> **PROBLEM DETAILS**
Copy the records exactly, leaving out every picture.

> **DATA FOR THE TASK**
****************

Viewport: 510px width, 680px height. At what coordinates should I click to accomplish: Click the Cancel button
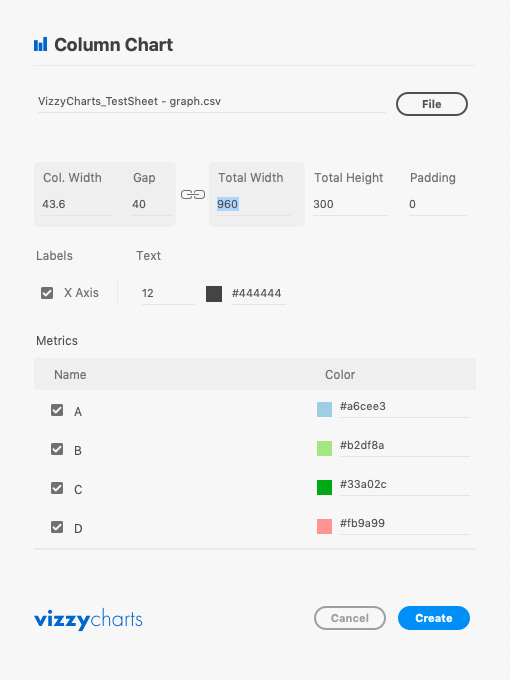click(x=350, y=618)
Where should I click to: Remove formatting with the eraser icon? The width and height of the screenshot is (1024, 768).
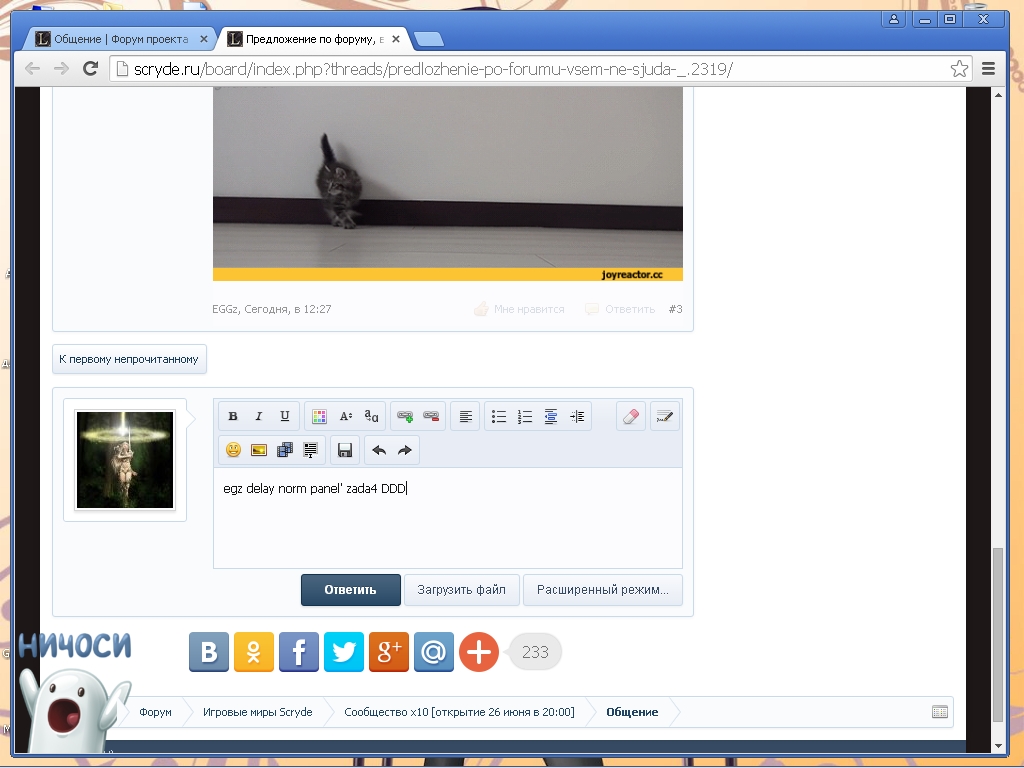point(630,415)
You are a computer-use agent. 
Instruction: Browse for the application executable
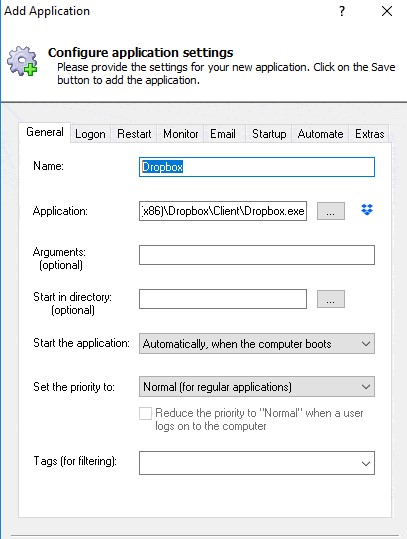(x=330, y=211)
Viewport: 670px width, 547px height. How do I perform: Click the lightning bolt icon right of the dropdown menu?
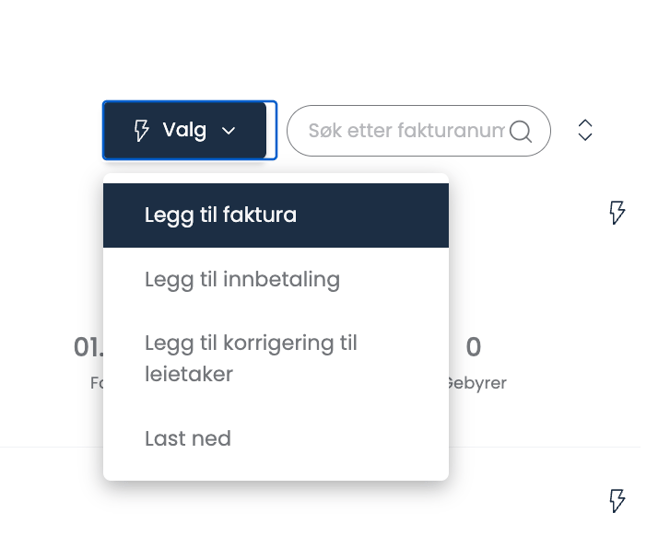tap(617, 212)
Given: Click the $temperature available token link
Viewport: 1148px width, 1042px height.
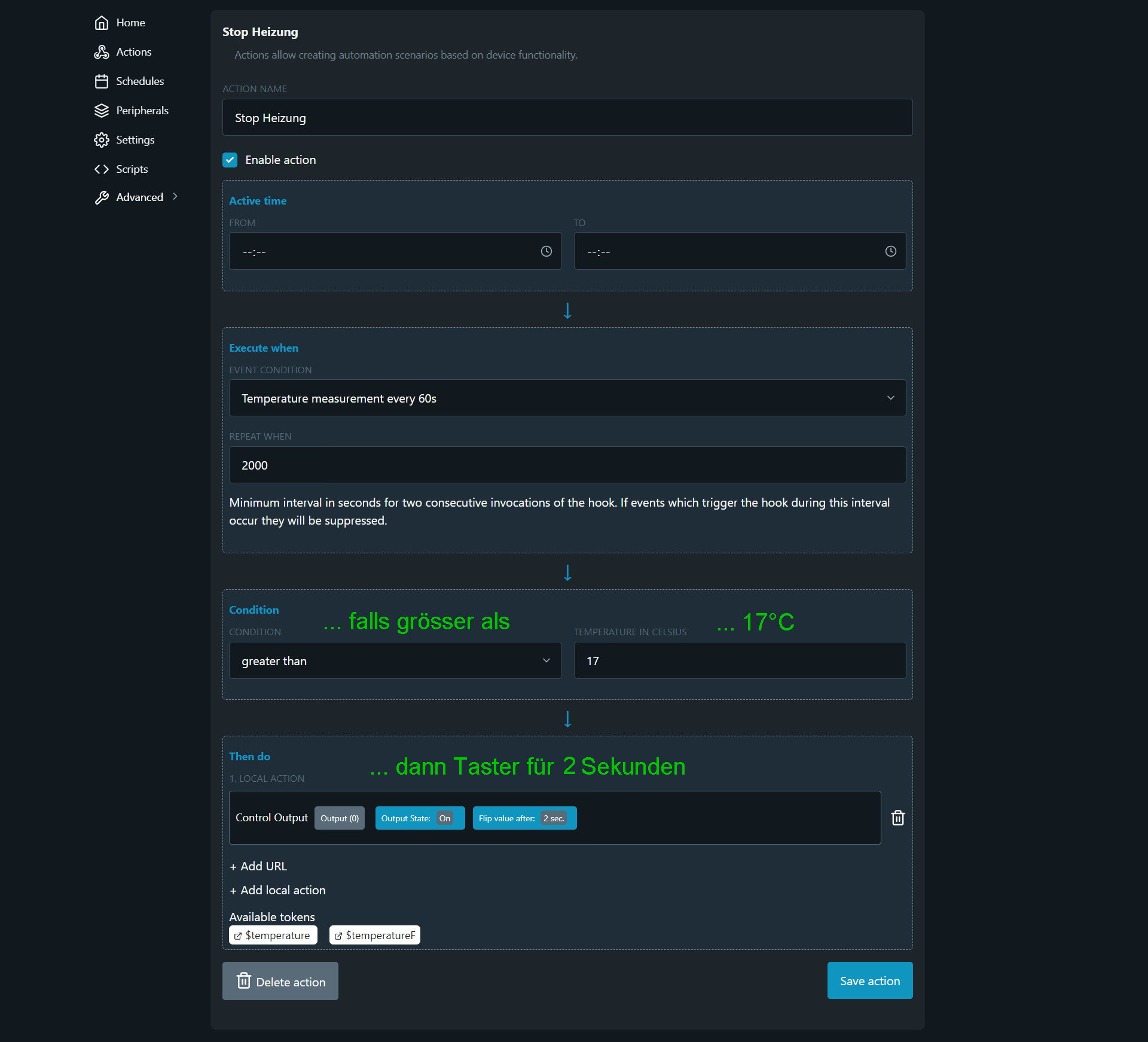Looking at the screenshot, I should [273, 935].
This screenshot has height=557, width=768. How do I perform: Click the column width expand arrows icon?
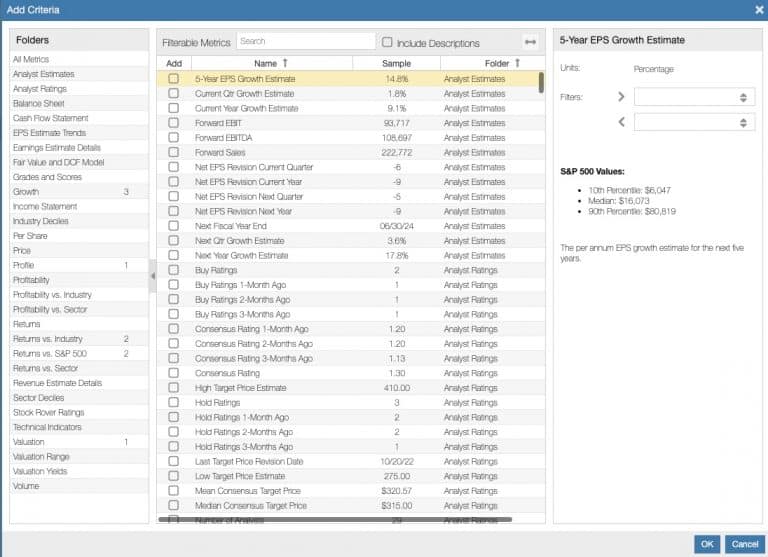530,42
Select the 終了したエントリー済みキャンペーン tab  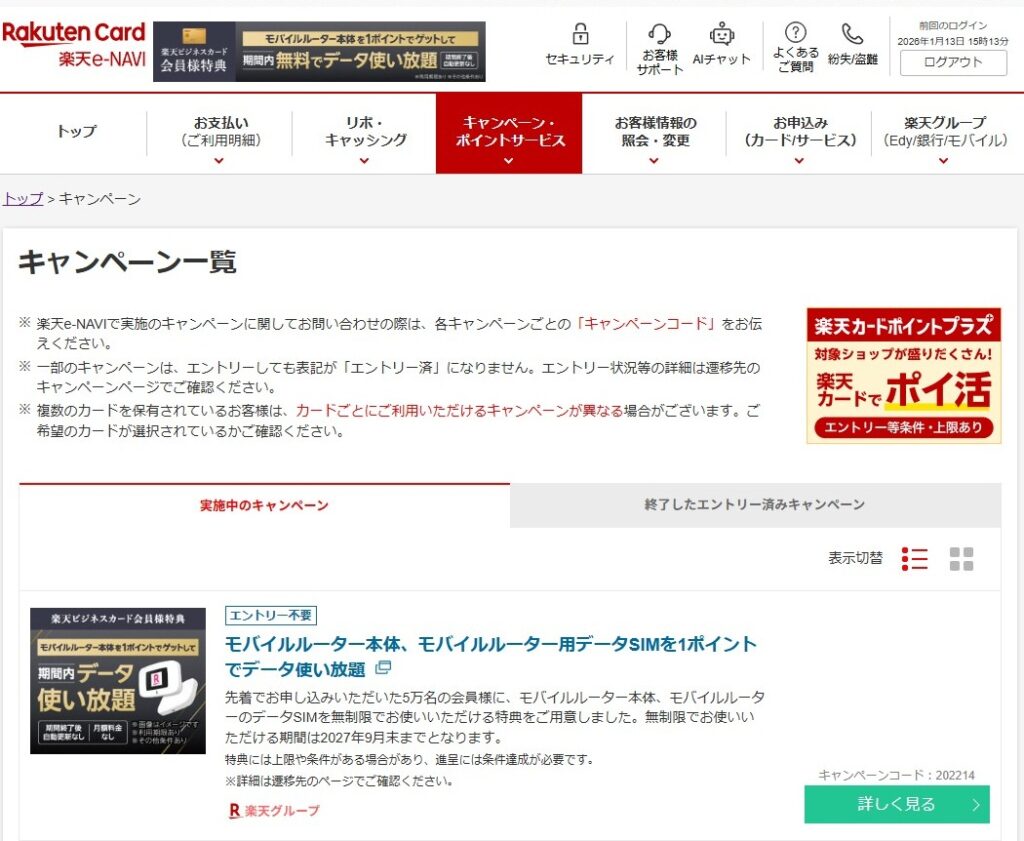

****************

> **RESPONSE TO THE EXERCISE**
Viewport: 510px width, 680px height. At what coordinates should I click to accomplish: Click the Cancel button
click(x=350, y=618)
Where should I click to: Remove formatting with the eraser icon? The width and height of the screenshot is (1024, 768).
point(630,415)
You are a computer-use agent. 
Instruction: Browse for the application executable
(x=330, y=211)
Viewport: 670px width, 547px height. How do I perform: Click the lightning bolt icon right of the dropdown menu?
tap(617, 212)
Given: Click the $temperature available token link
Viewport: 1148px width, 1042px height.
Looking at the screenshot, I should [273, 935].
This screenshot has height=557, width=768. How do I perform: Click the column width expand arrows icon?
530,42
Select the 終了したエントリー済みキャンペーン tab  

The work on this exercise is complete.